Andrés Barbero was born in Asunción on July 28, 1877. He finished his pharmacy studies in 1898 and, in 1903, his medicine studies, being among the first people who received their medical diploma in Paraguay.

His wealthy position allowed him to dedicate himself completely to teaching, beginning with the National School and later in the same Medicine University, in the subjects of physical medicine, physiology and histology.

Investigation and philanthropic work
He investigated a lot in company with other scientists like Emilio Hassler and Guillermo Tell Bertoni, and also the Paraguayan Teodoro Rojas. With them he founded the Scientific Society in Paraguay. His attachment to the botanic took him to the Natural History Museum, being able later to become the editor of Paraguay's Scientific Magazine.
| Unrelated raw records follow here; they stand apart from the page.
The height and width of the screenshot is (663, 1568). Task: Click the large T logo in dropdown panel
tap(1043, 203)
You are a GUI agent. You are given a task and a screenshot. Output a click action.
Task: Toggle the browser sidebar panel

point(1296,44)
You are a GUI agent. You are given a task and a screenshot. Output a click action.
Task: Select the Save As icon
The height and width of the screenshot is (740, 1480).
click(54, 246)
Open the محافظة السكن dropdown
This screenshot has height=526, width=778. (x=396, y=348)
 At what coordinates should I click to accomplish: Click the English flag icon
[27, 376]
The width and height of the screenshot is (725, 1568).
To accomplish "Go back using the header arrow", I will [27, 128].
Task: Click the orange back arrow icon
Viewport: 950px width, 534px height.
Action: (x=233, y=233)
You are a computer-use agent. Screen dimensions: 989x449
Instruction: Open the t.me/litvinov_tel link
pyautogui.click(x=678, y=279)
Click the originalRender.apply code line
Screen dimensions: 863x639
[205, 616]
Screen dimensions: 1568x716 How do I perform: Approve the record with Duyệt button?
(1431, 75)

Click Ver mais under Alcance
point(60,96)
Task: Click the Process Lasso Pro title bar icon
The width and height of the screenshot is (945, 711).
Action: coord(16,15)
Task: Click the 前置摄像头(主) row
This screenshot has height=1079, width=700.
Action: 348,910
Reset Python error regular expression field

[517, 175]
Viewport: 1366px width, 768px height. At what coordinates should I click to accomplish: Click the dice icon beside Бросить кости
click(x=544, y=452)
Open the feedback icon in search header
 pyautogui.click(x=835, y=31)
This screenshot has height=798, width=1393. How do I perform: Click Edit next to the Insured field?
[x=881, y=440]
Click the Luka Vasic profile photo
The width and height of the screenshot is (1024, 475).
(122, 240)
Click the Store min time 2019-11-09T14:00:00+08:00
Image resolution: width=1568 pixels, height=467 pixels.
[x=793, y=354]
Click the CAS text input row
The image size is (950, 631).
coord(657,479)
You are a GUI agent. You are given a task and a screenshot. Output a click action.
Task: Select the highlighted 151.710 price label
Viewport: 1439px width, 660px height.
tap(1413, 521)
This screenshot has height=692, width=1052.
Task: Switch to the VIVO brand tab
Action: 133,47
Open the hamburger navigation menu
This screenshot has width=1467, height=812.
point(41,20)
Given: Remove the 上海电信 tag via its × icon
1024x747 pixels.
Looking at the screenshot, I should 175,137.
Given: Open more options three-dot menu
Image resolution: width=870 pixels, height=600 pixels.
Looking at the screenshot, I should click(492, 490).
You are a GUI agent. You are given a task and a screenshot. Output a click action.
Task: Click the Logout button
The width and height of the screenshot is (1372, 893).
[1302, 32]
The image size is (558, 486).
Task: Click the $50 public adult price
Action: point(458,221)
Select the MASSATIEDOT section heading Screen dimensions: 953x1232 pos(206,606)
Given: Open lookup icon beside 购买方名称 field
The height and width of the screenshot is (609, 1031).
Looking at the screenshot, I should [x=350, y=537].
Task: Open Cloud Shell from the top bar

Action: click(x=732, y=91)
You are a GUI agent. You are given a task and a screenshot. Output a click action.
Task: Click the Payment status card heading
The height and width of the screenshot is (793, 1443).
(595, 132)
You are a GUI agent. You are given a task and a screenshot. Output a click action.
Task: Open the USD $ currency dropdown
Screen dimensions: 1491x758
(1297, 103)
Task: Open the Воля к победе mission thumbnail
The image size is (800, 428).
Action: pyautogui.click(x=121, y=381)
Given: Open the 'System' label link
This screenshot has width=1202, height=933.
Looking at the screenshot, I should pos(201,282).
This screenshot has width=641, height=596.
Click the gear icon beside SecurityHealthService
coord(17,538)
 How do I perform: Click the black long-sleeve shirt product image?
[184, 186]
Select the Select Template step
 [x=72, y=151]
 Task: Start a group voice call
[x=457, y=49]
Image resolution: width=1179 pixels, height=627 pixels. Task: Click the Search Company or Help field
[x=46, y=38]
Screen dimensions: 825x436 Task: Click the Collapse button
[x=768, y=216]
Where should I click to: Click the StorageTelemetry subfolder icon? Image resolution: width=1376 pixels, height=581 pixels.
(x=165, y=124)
He financially supplied places where the organizations created by him worked:  la Cruz Roja, the Cancer Institute, the Scientific Society, a children Hospital and an ophthalmologic centre.
He built a three-story building in the corner of España Avenue and Mompox, to be the site of his scientific institutions that grouped there, with the help of the Barbero Foundation. The Natural Science Museum  was also installed there, now, the Andres Barbero's Museum and Library.

From the 1940s on:  Other institutions were created: Paraguay's Ethnographic Society, Paraguay's Indian Society, the Paraguayan Institute of Historical Investigation, from the one later was created the Paraguayan Academy of History and Guarani Culture Society.
In 1941 he won the decoration of the Merit National Order as Great Official

Public life
 Principal of the Municipal Chemistry Department.
 He worked in the Bacteriology National Institute with the Doctor Miguel Elmassian.
 He was temporary Dean of the Medicine University (1905)
 Principal of the Public Attendance
 Agricultural Bank Adviser (1912).
 He created the Anti-Tuberculosis Paraguayan League (1919)
 Asuncion's mayor until  1921
 President of the First Panamerican Conference of the  la Cruz Roja (1923)
 Founded the Cruz Roja which worked outstandingly during the Chaco War. Its hospital was inaugurated in 1937
 Created the gynecologist school in the Cruz Roja
 Temporary Ministry of treasure during Félix Paiva's government (1938)
Andrés Barbero inherited from his father the inclination to work and the virtue of jealous goods administrator.

Death and legacy
Barbero, single and with no offspring, died on February 14, 1951. The Paraguayan Government decreed a national mourning the day of his death.

The Barbero sisters donated all his goods to the La Piedad Foundation, created in honor to him. This respectable institution allows keeping in force the different associations that gather men that search the improvement of the social and cultural conditions of the citizenship, in time of paying homage to the humanitarian and solidarity of its creator.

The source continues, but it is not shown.